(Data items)
┌────────
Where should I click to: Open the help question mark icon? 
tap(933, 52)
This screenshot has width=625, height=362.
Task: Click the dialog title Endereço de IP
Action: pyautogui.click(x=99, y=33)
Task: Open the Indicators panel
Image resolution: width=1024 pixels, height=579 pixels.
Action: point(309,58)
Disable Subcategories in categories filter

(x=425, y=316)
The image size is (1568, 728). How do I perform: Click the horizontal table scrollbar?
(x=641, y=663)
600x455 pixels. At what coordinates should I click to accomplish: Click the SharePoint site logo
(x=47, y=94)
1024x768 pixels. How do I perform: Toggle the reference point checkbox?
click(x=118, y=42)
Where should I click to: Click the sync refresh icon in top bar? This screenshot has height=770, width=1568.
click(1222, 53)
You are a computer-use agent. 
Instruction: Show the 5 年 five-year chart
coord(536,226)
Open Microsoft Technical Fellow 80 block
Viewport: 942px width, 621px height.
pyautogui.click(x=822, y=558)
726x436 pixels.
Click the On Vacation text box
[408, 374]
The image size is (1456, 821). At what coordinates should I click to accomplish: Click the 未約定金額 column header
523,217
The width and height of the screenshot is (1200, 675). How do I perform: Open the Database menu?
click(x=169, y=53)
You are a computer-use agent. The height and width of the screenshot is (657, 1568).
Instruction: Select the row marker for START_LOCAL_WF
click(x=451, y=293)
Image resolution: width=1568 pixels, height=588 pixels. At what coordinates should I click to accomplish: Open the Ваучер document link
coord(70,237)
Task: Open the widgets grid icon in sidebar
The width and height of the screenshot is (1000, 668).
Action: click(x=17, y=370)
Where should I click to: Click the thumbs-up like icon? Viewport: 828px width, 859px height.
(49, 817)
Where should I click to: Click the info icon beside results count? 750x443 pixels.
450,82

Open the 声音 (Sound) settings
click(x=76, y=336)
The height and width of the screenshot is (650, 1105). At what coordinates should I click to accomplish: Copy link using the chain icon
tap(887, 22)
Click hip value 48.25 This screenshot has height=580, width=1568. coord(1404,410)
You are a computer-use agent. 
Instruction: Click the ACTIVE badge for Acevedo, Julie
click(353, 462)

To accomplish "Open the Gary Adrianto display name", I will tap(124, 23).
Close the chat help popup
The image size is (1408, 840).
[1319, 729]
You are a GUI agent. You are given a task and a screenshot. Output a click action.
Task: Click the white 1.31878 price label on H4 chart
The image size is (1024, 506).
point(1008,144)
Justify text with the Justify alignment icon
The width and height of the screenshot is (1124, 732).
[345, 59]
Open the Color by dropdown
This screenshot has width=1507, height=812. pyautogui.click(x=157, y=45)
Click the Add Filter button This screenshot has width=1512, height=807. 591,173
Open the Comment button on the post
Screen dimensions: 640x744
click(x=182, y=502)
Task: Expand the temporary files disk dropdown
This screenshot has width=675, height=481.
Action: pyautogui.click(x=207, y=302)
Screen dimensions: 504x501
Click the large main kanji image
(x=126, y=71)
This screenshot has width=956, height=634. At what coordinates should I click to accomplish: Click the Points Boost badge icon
└────────
● TASK DIRECTIONS: Output the records above, each one exactly, with none left out.

● REPLY:
Where should I click to: Open the help question mark icon? 
tap(933, 52)
This screenshot has width=625, height=362.
Task: Click the dialog title Endereço de IP
Action: pyautogui.click(x=99, y=33)
Task: Open the Indicators panel
Image resolution: width=1024 pixels, height=579 pixels.
Action: point(309,58)
Disable Subcategories in categories filter

(x=425, y=316)
The image size is (1568, 728). How do I perform: Click the horizontal table scrollbar?
(x=641, y=663)
600x455 pixels. At what coordinates should I click to accomplish: Click the SharePoint site logo
(x=47, y=94)
1024x768 pixels. How do I perform: Toggle the reference point checkbox?
click(x=118, y=42)
Where should I click to: Click the sync refresh icon in top bar? This screenshot has height=770, width=1568.
click(1222, 53)
You are a computer-use agent. 
Instruction: Show the 5 年 five-year chart
coord(536,226)
Open Microsoft Technical Fellow 80 block
Viewport: 942px width, 621px height.
pyautogui.click(x=822, y=558)
726x436 pixels.
Click the On Vacation text box
[408, 374]
The image size is (1456, 821). At what coordinates should I click to accomplish: Click the 未約定金額 column header
523,217
The width and height of the screenshot is (1200, 675). How do I perform: Open the Database menu?
click(x=169, y=53)
You are a computer-use agent. The height and width of the screenshot is (657, 1568).
Instruction: Select the row marker for START_LOCAL_WF
click(x=451, y=293)
Image resolution: width=1568 pixels, height=588 pixels. At what coordinates should I click to accomplish: Open the Ваучер document link
coord(70,237)
Task: Open the widgets grid icon in sidebar
The width and height of the screenshot is (1000, 668).
Action: click(x=17, y=370)
Where should I click to: Click the thumbs-up like icon? Viewport: 828px width, 859px height.
(49, 817)
Where should I click to: Click the info icon beside results count? 750x443 pixels.
450,82

Open the 声音 (Sound) settings
click(x=76, y=336)
The height and width of the screenshot is (650, 1105). At what coordinates should I click to accomplish: Copy link using the chain icon
tap(887, 22)
Click hip value 48.25 This screenshot has height=580, width=1568. coord(1404,410)
You are a computer-use agent. 
Instruction: Click the ACTIVE badge for Acevedo, Julie
click(353, 462)

To accomplish "Open the Gary Adrianto display name", I will tap(124, 23).
Close the chat help popup
The image size is (1408, 840).
[1319, 729]
You are a GUI agent. You are given a task and a screenshot. Output a click action.
Task: Click the white 1.31878 price label on H4 chart
The image size is (1024, 506).
point(1008,144)
Justify text with the Justify alignment icon
The width and height of the screenshot is (1124, 732).
[345, 59]
Open the Color by dropdown
This screenshot has width=1507, height=812. pyautogui.click(x=157, y=45)
Click the Add Filter button This screenshot has width=1512, height=807. 591,173
Open the Comment button on the post
Screen dimensions: 640x744
click(x=182, y=502)
Task: Expand the temporary files disk dropdown
This screenshot has width=675, height=481.
Action: pyautogui.click(x=207, y=302)
Screen dimensions: 504x501
Click the large main kanji image
(x=126, y=71)
This screenshot has width=956, height=634. At what coordinates should I click to accomplish: Click the Points Boost badge icon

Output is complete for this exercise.